Buenas intenciones

Jorge García Guerrero

Si el camino al infierno está empedrado de buenas intenciones, algunas de esas piedras seguro son adoquines que la Asamblea Nacional va expidiendo a manera de leyes, y resultan en unas simples curitas que, si han servido para algo, fue para incrementar la burocracia y sus costos, pero que han fallado escandalosamente ante las intenciones que los electos funcionarios públicos marcaron entre considerandos y artículos.

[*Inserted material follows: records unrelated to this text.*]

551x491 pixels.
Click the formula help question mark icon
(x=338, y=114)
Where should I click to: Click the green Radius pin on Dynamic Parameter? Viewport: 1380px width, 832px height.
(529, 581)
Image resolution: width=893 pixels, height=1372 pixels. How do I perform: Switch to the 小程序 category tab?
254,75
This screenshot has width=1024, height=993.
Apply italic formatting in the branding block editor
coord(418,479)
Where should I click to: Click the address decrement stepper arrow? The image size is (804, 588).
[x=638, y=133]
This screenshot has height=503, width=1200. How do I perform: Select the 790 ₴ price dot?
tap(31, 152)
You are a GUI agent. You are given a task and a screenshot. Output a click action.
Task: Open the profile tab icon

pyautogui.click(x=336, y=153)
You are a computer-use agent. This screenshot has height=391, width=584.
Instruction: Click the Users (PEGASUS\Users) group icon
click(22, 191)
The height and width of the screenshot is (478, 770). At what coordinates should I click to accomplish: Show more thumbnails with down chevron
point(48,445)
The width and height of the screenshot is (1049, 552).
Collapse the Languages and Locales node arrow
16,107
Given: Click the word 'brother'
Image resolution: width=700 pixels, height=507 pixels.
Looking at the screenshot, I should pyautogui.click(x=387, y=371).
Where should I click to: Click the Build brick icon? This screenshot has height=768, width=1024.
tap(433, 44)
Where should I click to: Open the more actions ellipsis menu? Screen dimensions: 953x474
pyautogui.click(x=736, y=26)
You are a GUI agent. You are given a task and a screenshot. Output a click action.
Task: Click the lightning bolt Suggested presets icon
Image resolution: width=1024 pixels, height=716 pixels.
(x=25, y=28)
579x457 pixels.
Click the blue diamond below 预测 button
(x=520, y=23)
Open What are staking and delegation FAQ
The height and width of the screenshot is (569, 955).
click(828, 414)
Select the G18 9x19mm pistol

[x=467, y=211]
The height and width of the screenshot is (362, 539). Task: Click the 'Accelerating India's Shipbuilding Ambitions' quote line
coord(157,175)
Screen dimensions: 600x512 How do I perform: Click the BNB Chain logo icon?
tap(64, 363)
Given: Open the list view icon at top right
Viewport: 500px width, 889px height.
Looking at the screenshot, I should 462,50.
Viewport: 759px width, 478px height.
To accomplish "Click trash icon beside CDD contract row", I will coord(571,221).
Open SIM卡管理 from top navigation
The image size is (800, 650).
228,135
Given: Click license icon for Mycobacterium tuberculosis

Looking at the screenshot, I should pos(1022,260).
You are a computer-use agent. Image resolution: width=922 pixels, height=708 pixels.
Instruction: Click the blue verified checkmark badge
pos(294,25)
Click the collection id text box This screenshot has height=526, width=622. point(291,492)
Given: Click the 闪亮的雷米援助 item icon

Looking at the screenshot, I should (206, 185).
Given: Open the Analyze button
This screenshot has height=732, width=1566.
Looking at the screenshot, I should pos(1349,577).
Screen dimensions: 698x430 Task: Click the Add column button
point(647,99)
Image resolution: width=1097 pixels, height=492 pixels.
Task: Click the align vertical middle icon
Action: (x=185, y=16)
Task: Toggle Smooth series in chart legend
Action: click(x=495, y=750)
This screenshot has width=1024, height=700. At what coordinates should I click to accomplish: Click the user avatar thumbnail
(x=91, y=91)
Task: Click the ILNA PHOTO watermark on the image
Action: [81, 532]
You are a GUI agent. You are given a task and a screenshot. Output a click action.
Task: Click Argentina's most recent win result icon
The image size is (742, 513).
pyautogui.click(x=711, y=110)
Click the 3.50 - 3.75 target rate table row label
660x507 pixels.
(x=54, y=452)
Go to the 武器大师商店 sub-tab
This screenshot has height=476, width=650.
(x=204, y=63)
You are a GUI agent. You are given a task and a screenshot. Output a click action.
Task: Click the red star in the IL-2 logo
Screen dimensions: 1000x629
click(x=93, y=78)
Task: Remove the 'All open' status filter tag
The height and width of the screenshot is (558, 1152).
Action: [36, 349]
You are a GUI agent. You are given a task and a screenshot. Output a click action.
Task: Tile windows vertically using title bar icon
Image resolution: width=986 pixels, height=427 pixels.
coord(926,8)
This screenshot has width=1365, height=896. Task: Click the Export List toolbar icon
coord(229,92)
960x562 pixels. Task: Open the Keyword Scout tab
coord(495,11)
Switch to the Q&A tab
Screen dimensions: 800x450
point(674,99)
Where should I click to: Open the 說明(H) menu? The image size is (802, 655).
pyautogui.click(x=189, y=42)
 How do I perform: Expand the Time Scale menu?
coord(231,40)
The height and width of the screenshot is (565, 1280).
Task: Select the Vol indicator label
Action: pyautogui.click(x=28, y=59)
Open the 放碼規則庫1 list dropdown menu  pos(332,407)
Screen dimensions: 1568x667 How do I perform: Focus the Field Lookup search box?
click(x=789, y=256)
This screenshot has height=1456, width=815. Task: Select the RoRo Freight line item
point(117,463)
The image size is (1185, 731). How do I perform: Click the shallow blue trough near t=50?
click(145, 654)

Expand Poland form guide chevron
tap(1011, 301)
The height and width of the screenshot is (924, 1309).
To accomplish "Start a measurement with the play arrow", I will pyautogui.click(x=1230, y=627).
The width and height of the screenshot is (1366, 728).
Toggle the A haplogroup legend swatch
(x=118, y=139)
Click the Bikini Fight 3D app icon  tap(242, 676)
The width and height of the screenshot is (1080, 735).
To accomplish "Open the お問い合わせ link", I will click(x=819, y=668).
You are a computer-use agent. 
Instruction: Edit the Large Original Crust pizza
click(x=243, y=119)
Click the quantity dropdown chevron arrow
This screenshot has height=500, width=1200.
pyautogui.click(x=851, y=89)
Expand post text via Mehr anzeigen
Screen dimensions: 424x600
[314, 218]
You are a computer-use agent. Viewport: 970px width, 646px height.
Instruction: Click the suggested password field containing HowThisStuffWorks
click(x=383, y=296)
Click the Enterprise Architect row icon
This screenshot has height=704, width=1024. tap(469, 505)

Un ejemplo de esto es la Ley de Tránsito de 2008 (modificada en 2021).

Si bien la norma anuncia en sus primeros artículos su intención de proteger la vida y garantizar la movilidad segura de personas y bienes, los hechos y cifras demuestran su poca efectividad para reducir el número de muertos y lesionados, casi todos en eventos que pudieron evitarse con una adecuada planificación vial y urbana, con programas de educación para conductores y peatones, o con el correcto control de agentes de tránsito.

En la última década (2014-2023), el promedio anual de muertes «en el sitio» asciende a 2,100 personas, de las cuales el 80% son hombres y más de la mitad menores de 45 años. Además, se registran cerca de 20,000 lesionados cada año, de los cuales cerca del 6% fallecen unas horas o pocas semanas después en una casa de salud. A quienes miden el impacto en términos económicos, les invito a calcular los costos de la atención sanitaria y la pérdida de individuos en edad productiva, montos que salen del presupuesto del Estado y (sobre todo) del patrimonio de los hogares. A los más curiosos: comparen ese número con la recaudación generada por foto multas.

Aunque no sé si lo normativo y organizacional establecido en dicha ley ha sido evaluada y si alcanzaron una carita feliz, sí tengo claro que la Ley de Tránsito (así como tantas otras) ha servido poco para proteger la vida humana. Pero ¿qué importa si en lo cotidiano hemos optado por lo más fácil, hacernos los desentendidos y culpar al muerto?